> _Your assignment_:
Leave out the pictures and restate every entry word for word.

== Records for processing ==

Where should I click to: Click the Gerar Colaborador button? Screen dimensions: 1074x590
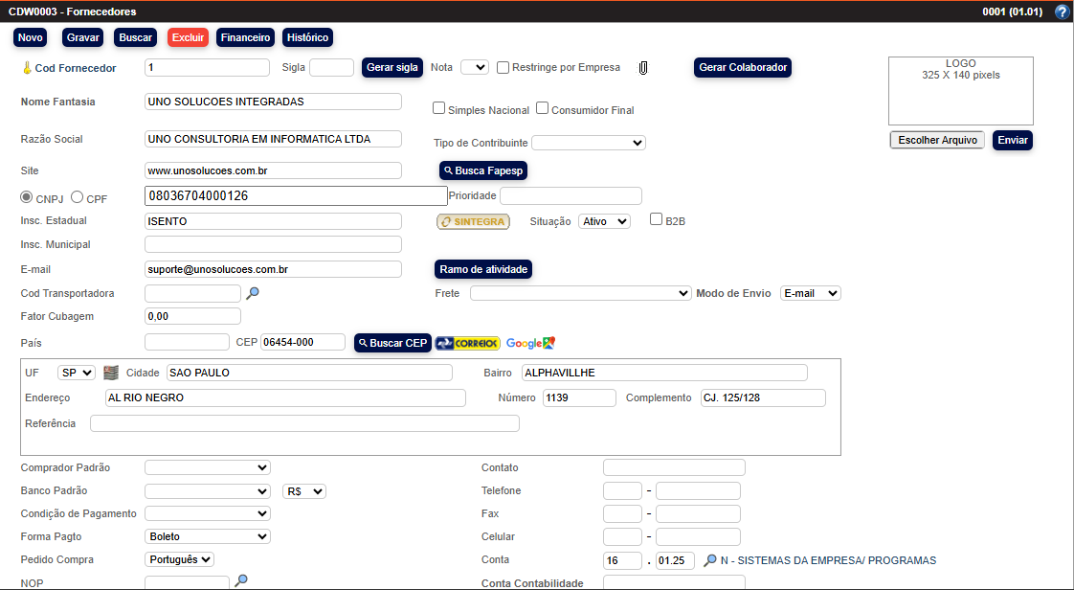pyautogui.click(x=742, y=67)
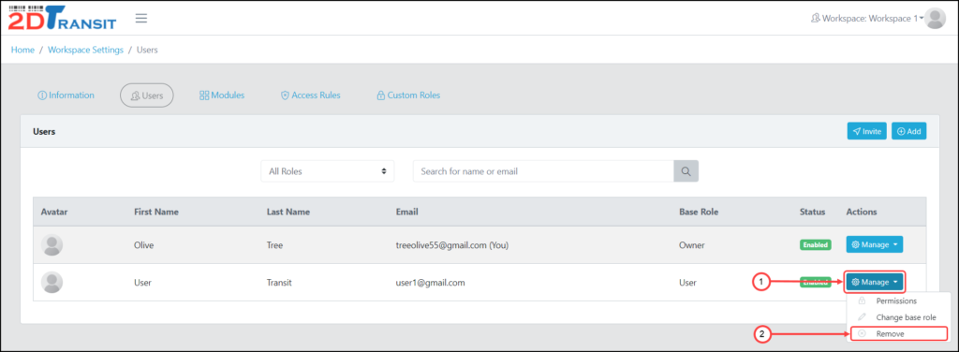Switch to the Access Rules tab
The width and height of the screenshot is (959, 352).
pyautogui.click(x=310, y=95)
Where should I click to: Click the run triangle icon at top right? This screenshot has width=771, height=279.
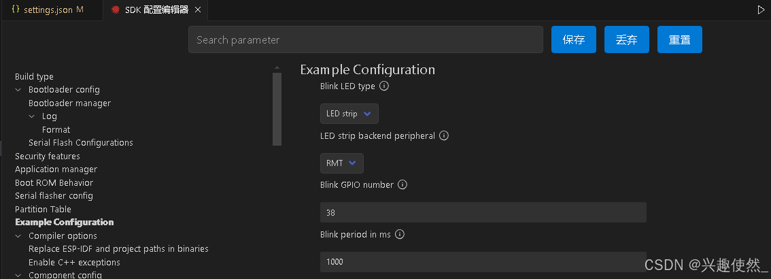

===

> _Your solution_:
Where should I click to: Click the Gerar Colaborador button? Screen dimensions: 1074x590
pyautogui.click(x=742, y=67)
Switch to the Access Rules tab
The width and height of the screenshot is (959, 352).
pyautogui.click(x=310, y=95)
Where should I click to: Click the run triangle icon at top right? This screenshot has width=771, height=279.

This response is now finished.